Pero recordar a Sergio Ramírez solo lo hacía hervir de rabia.
Sergio había sido el anterior alguacil de Arcelia y su difunto padre. Su madre, Elisa Solís, murió asesinada a golpes por el mismo hombre que había jurado amarla, protegerla y procurarla ante Dios.
Los recuerdos eran nítidos. Demasiado nítidos.
Los gritos de su madre aún resonaban en su cabeza.
Sergio le daba palizas por cualquier tontería: porque la cena no estaba lista cuando él regresaba, porque decía que Elisa no limpiaba bien la casa, porque se le antojaba. A veces, ni siquiera había razones.
Giovanni también recordaba las veces que su madre se interpuso entre él y los golpes, protegiéndolo con su propio cuerpo. O cuando, siendo un niño, iba a comprar tortillas y veía a su padre ligando descaradamente con otras mujeres en plena calle, sin un gramo de pudor.
Recordaba cómo se gastaba el dinero que ganaba ilícitamente en alcohol, en mujeres, en lujos para él.
Nunca para su familia.
Él y su madre pasaban hambre, porque Sergio jamás soltaba dinero para la casa.
Pero lo que más le dolía... Era la última vez que escuchó a su madre gritar.
Gritó y gritó por ayuda.
Le pidió al cielo, a su hermano Salvador, a los vecinos.
Y, por último, hasta al mismo diablo.
Para que Sergio se detuviera.
Giovanni prefería creer que no fue el diablo quien la escuchó, sino Dios. Porque se la llevó.
Él no pudo hacer nada.
Su madre lo encerró en el baño para protegerlo.
Y él no pudo salvarla.
Eso lo mataba.
Terminó viviendo con su tío Salvador y su prima María. Y, por nepotismo, se convirtió en alguacil a los veintitrés años.
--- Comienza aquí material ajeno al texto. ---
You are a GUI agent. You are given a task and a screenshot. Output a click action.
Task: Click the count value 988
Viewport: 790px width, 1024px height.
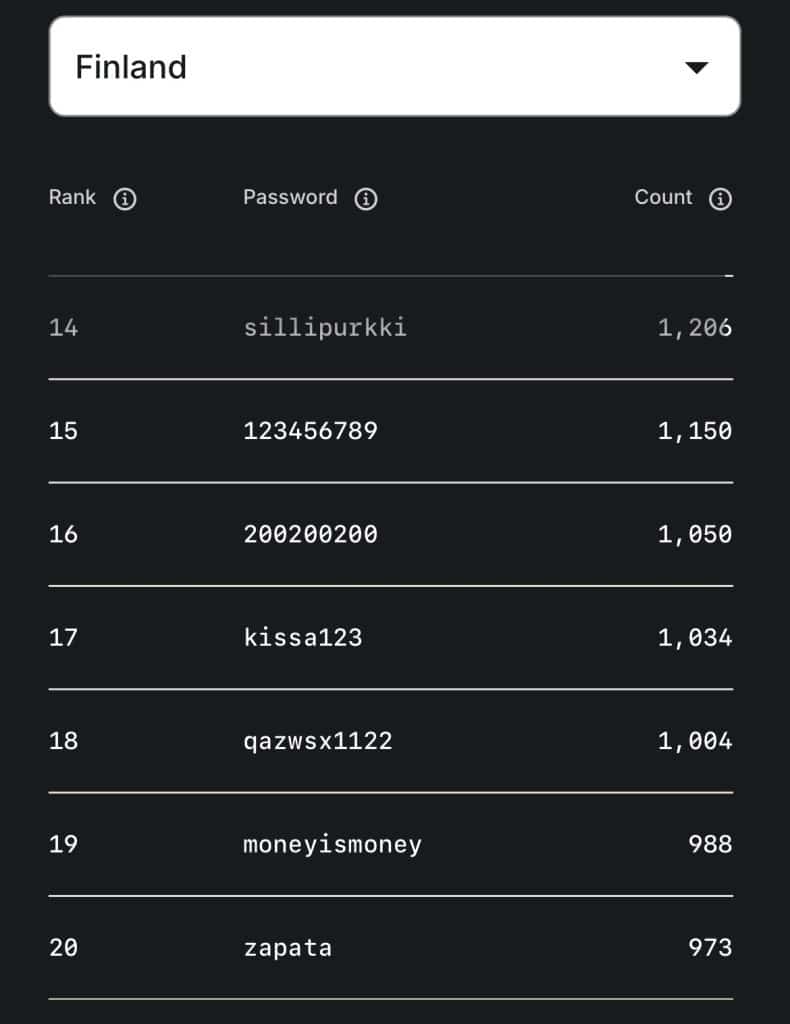pyautogui.click(x=710, y=844)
Aun así, descubrió que el trabajo le gustaba.
Al principio, la gente asumió que sería otro corrupto con autoridad, igual que su padre.
Pero no.
Se juró a sí mismo que jamás sería la misma porquería que Sergio Ramírez.
Y aferrarse a esa promesa fue lo único que lo ayudó a calmarse.
Con cuidado, se dejó caer sobre la silla de madera. Apoyó los codos en la mesa, la frente inclinada, los puños aún cerrados.
Respiraba con fuerza.
Le había costado años ganarse la confianza del pueblo.
Que los mismos hombres que sobornaban a su padre supieran que con él no sería igual.
Suspiró. Su cuerpo finalmente empezó a relajarse.
Así era.
Gracias a su trabajo y sus convicciones, lo más grave que ocurría en Arcelia eran los pleitos de dos ancianas descarriadas.
Y no iba a permitir que nadie cambiara eso.
Se levantó con fuerzas renovadas, sonándose la nariz antes de tirar el pañuelo a un lado.
Antes de salir de la oficina, se tomó un momento.
Con manos firmes, abrió el camafeo que colgaba de su cuello, su tesoro más preciado.
El camafeo de Giovanni era una joya antigua, pequeña, pero de gran peso emocional.
Su exterior estaba hecho de plata ennegrecida por los años, con delicados grabados de hojas de laurel y pequeñas filigranas que bordeaban toda su forma ovalada. En el centro, un ramo de rosas silvestres adornaba la tapa, cada pétalo y hoja finamente labrados, como si alguien hubiera querido plasmar en metal la delicadeza de una flor real.
Al abrirlo, las bisagras crujían suavemente, mostrando en su interior una diminuta fotografía en sepia. La imagen de su madre, joven y de sonrisa apacible, lo observaba desde el pasado. El cristal que protegía la foto tenía ligeras marcas de tiempo, pero la mirada bondadosa de la mujer seguía intacta.
En la parte interna de la tapa, grabadas a mano con una caligrafía firme, estaban las palabras que ella solía decirle de niño:
"Que la justicia no olvide la bondad."
Era un objeto sencillo, sin lujos ni piedras preciosas, pero para Giovanni valía más que cualquier tesoro en el mundo.
Siempre lo llevaba oculto bajo su camisa, cerca del corazón.
Giovanni inhaló profundamente, como si en el aire aún pudiera percibir su esencia, esa que casi había olvidado.
Luego exhaló despacio.
—Madre, ayúdame. No dejes que me desvíe del camino.
Cerró el camafeo con cuidado y, antes de ocultarlo bajo su camisa, presionó un beso fugaz contra el frío metal.
Entonces, se giró con una dirección clara en mente.
El consultorio.
Esta vez, cuando fuera a interrogar a ese boticario, no sería tan amistoso como la vez anterior.